The trial against 40-year-old ex policeman Alik Gasparyan, who had been charged with human trafficking, in violation of Article 123 of the Armenian Criminal Code, began on September 23 2005.
In January 2003, Alik Gasparyan was renting Julietta Avetisyan's apartment on Charents Street. He didn't tell Julietta his real profession or what he was doing in the apartment. Instead, he once mentioned that he owned a luxurious restaurant in Dubai and was looking for good-looking waitresses. Julietta remembered her friend Anahit, who she had worked with in a restaurant in Martuni in 2002. Anahit had been a waitress, Julietta a dishwasher.
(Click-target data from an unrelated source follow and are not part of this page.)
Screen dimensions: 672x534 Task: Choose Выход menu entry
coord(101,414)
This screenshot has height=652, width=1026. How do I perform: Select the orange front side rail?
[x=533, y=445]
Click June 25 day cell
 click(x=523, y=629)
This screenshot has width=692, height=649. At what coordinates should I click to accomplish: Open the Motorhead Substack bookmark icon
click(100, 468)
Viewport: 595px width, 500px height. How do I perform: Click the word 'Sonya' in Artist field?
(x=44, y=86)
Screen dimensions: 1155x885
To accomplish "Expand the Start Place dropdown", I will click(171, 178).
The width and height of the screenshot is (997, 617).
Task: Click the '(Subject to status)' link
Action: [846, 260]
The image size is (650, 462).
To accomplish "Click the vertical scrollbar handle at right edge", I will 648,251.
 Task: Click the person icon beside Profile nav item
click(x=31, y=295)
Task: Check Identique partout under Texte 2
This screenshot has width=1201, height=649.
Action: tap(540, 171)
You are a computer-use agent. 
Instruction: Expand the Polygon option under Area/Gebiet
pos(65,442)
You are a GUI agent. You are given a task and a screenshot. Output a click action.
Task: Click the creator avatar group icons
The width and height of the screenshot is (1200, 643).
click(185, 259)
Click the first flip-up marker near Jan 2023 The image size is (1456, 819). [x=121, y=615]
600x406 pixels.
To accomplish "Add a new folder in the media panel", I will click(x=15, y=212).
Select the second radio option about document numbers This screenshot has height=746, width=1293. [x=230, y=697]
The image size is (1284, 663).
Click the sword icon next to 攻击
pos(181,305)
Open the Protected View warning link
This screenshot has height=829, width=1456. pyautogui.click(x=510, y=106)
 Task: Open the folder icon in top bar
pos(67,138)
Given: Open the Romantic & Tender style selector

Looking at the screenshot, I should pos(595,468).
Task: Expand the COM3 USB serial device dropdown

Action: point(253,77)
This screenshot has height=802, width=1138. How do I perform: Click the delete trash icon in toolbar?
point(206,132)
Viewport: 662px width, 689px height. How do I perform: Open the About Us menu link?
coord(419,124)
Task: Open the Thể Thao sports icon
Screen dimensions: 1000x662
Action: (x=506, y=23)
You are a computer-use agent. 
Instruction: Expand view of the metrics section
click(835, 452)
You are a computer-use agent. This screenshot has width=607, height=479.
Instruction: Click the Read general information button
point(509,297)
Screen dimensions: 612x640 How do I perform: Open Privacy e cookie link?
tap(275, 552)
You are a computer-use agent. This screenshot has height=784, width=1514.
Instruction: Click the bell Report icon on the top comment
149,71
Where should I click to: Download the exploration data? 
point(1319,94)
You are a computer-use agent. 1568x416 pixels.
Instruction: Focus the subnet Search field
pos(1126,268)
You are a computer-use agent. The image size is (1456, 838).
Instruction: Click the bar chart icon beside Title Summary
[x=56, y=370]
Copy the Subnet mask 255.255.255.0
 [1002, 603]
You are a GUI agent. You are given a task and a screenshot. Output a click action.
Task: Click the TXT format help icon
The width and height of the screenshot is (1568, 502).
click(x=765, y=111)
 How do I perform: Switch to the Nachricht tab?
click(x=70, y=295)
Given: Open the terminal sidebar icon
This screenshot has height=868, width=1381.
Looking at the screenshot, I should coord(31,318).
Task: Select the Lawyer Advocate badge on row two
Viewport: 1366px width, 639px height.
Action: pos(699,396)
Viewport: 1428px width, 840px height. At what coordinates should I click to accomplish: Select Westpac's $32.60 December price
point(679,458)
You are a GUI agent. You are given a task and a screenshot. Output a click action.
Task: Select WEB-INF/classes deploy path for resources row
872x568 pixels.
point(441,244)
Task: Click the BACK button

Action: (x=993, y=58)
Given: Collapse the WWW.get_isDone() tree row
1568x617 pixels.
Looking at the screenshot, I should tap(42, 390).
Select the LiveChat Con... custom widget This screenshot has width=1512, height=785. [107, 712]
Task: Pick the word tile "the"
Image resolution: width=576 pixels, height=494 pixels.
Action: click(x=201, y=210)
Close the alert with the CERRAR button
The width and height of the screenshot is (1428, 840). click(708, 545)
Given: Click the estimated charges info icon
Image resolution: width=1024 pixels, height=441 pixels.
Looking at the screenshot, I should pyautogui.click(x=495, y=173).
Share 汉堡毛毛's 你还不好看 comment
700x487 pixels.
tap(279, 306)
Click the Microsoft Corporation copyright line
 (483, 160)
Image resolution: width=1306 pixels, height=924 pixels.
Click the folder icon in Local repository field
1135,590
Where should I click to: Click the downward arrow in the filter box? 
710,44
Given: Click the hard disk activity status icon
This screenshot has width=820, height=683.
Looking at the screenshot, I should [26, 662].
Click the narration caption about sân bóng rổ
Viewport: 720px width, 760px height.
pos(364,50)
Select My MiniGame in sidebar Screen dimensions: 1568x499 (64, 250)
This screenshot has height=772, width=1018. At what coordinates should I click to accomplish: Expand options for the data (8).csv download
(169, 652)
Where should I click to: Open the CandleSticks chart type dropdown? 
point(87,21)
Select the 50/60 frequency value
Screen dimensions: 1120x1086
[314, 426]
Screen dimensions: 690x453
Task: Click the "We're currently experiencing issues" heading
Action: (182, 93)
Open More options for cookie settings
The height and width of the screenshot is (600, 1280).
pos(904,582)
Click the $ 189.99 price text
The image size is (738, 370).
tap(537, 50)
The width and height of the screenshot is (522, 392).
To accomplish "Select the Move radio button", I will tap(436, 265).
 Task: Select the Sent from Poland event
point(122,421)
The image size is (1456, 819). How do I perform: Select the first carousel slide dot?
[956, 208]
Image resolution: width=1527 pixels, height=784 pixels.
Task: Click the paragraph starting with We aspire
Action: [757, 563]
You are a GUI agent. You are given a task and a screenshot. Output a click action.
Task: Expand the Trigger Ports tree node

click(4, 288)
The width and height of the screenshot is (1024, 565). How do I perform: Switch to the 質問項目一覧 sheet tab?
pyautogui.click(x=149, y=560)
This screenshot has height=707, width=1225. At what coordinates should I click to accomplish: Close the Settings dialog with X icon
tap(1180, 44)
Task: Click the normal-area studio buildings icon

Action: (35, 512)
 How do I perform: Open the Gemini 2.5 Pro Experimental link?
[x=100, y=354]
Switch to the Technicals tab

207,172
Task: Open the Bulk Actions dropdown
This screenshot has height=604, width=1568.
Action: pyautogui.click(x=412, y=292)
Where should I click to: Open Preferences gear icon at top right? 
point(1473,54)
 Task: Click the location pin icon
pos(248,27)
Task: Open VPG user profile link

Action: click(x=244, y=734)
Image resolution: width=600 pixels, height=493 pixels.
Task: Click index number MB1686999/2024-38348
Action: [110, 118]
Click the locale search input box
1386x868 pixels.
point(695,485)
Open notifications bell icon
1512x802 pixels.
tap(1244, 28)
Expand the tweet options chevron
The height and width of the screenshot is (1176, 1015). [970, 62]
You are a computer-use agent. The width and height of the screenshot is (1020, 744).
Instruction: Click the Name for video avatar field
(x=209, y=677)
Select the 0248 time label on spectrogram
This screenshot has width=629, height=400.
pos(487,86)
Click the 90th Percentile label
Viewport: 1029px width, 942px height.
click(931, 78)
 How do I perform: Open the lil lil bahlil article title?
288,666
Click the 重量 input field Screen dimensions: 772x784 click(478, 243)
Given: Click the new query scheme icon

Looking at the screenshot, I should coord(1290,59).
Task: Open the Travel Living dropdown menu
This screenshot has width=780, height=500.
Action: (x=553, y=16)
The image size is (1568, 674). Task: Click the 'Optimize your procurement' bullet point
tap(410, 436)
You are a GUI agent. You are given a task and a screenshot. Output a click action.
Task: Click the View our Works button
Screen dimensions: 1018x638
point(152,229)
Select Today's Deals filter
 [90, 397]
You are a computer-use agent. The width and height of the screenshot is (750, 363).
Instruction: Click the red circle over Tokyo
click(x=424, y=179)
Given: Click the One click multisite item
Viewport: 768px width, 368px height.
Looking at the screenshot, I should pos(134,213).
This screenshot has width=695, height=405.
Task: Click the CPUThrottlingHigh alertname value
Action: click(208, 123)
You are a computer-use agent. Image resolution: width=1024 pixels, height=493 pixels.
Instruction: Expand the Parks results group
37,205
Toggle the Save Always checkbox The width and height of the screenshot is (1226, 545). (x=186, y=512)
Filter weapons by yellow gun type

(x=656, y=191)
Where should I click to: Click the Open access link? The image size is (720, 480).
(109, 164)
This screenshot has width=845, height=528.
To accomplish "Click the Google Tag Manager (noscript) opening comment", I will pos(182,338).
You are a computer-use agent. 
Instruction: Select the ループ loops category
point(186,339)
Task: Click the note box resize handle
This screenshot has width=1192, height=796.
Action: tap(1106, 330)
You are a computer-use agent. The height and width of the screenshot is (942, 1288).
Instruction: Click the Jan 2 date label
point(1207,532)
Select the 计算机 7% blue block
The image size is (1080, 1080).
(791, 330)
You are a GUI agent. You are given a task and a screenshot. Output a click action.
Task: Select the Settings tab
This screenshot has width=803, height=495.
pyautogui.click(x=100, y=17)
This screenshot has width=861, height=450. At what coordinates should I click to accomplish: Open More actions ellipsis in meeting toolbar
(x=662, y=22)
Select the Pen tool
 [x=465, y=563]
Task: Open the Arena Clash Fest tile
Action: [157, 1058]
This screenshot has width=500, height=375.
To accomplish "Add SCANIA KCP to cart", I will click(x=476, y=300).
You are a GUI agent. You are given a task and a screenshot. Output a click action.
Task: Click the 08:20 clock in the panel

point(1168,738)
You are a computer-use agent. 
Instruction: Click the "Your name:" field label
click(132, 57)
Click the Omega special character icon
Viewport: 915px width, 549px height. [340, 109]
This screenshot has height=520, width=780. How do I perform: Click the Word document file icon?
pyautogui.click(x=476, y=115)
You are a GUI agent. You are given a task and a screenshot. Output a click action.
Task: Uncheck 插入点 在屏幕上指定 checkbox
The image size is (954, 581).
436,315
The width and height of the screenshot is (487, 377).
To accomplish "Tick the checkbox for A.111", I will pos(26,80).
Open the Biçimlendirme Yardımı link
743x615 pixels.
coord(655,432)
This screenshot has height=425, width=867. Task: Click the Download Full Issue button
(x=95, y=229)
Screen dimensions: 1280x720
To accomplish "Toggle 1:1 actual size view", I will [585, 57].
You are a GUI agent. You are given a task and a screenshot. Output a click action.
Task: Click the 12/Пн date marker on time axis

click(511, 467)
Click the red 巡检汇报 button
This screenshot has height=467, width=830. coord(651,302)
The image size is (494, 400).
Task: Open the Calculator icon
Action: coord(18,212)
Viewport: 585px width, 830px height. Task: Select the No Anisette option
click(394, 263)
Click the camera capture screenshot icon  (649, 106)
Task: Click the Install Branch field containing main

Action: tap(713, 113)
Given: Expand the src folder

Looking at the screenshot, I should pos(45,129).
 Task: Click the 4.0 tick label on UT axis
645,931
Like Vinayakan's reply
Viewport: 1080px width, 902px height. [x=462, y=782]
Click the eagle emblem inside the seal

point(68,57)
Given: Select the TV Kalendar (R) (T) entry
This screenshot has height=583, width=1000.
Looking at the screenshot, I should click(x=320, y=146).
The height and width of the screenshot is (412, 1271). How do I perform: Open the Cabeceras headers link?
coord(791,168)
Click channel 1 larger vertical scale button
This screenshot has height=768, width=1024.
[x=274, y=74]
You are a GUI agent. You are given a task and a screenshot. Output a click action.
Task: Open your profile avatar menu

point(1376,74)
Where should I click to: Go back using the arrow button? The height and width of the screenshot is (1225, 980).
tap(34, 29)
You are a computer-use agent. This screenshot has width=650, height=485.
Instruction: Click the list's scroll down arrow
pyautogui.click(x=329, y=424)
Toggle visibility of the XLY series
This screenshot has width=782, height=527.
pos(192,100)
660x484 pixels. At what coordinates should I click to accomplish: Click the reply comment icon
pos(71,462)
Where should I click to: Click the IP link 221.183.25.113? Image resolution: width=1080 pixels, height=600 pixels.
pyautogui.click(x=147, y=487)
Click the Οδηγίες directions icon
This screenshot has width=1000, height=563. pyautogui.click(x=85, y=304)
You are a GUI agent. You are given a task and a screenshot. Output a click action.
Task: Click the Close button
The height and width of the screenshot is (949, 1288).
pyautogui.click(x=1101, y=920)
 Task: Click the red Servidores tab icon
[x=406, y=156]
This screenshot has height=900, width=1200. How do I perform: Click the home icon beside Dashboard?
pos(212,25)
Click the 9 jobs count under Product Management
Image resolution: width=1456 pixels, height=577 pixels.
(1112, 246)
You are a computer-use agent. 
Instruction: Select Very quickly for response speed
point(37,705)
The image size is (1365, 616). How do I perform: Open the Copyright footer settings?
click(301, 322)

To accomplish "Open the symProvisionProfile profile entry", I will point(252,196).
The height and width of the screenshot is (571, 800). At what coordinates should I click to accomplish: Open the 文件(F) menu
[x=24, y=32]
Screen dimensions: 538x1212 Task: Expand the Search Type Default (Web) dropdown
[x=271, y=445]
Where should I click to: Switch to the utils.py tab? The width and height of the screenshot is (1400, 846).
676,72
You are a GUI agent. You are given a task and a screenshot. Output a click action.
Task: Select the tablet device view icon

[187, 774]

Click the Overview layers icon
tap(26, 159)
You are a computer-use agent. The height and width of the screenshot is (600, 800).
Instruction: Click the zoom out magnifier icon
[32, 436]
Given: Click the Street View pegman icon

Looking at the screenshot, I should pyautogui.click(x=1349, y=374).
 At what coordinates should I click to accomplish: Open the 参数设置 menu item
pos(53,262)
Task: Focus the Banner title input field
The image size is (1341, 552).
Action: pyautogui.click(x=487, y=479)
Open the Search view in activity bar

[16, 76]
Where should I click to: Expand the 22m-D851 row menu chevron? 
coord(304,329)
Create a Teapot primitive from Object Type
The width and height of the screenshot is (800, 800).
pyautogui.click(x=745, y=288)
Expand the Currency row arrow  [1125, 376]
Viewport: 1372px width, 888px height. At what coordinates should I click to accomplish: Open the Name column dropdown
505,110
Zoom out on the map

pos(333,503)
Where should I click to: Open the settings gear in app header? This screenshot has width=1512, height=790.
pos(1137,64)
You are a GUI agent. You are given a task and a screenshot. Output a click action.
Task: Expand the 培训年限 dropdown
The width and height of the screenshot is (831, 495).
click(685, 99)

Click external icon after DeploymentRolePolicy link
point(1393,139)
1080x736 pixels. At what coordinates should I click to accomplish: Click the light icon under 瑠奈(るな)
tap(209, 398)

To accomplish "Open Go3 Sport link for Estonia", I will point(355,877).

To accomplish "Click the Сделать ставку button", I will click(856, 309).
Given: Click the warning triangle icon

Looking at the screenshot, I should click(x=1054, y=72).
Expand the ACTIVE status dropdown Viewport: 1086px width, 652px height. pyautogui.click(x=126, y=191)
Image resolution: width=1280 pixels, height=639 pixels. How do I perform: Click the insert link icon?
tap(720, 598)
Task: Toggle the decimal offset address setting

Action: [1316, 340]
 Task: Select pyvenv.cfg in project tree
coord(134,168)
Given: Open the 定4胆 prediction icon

Julietta called Anahit and told her that she had found her a good job. Anahit met Alik, and they discussed the details in Julietta's apartment. Alik told Julietta that she could go to Dubai, and work as a dishwasher in his restaurant. Julietta enthusiastically agreed.
Alik took Anahit's and Julietta's passports, then called Lusine, his partner in Dubai, and asked her to take care of their visas. On February 20 th , Alik told Anahit that her visa was ready and she could leave on the 23 rd . Julietta inquired about her visa, and Alik told her to wait, it would be ready soon. Before Anahit left for Dubai, Alik took jewelry from her worth $400, to use as collateral against the cost of her trip. He promised to return the jewelry to her family after her departure, though he never did. Anahit left for Dubai.
Some time later, Alik told Julietta that her visa was also ready and she could depart. Alik demanded $700 for the visa. Julietta gives him the money and waited for the day of departure. After some time, Alik disappeared without paying the rent or returning the key, leaving only an unpaid phone bill with calls to Dubai totaling 854,000 drams (about $1,900). Several months, later Anahit called Julietta in tears, saying that Alik and Lusine had tricked her and forced her into prostitution. She warned Julietta not to come to Dubai.
Upon her arrival in the Dubai airport, Anahit was met by Alik's friend Lusine and a woman named Luiza. Lusine took Anahit's passport at the airport, saying that she had to give it to her sponsor before she could start working. The next day Lusine told Anahit to go to a cafe and find a client. Anahit refused to engage in prostitution.
Lusine then called Alik to complain. A month later, he came to Dubai. He beat Anahit and forced her to work. Anahit worked for Alik and Lusine for nine months, and by her own account, earned $26,000, but was still not allowed to return home. “I tried every option, but to no avail. I couldn't surrender to the police, because by their laws I would have to stay in jail until I found money. I once called Tigran Petrosyan, a law enforcement official in Armenia—one of the girls gave me his number—but he didn't help me,” Anahit explained.
By the time she had been in Dubai for two months, Anahit knew the city, could get by in English, and was going out alone. In a phone call to a friend she learned that a pimp named Anush (aka Mama Rosa) was with the help of Nelli from Bangladesh bringing Anahit's older daughter M., who was 17 at the time, to Dubai and that they were in Moscow already. M. was brought to Dubai and forced to work as a prostitute for two months, during which time she was not allowed to see her mother. “I didn't know how my daughter got into their hands, but that wasn't what mattered anymore. All I was thinking about was how I to free her and send her back to Armenia,” she said.
Anahit managed to find her daughter. Together, they moved into a friend's apartment, where they are subsequently arrested by the police. Both were thrown into jail. Anahit produced some documents and was freed; her daughter spent 20 days in jail and was deported to Armenia. Anahit confronted Alik, accusing him of bringing her daughter to Dubai. He denied any involvement.
Nine months later, Anahit escaped from Alik with a friend. In July, she was arrested by the Dubai police and deported to Armenia.
Anahit hasn't seen her children yet; they are living with her ex-husband's mother in the village of Kashatagh, 300km from Yerevan. “As soon as all of this is over, I will definitely go to see them. I know that my daughter hasn't told our relatives anything. In any case, I'm happy that's it's all over.”
Defendant Alik Gasparyan will tell his side of the story in the next session of the court.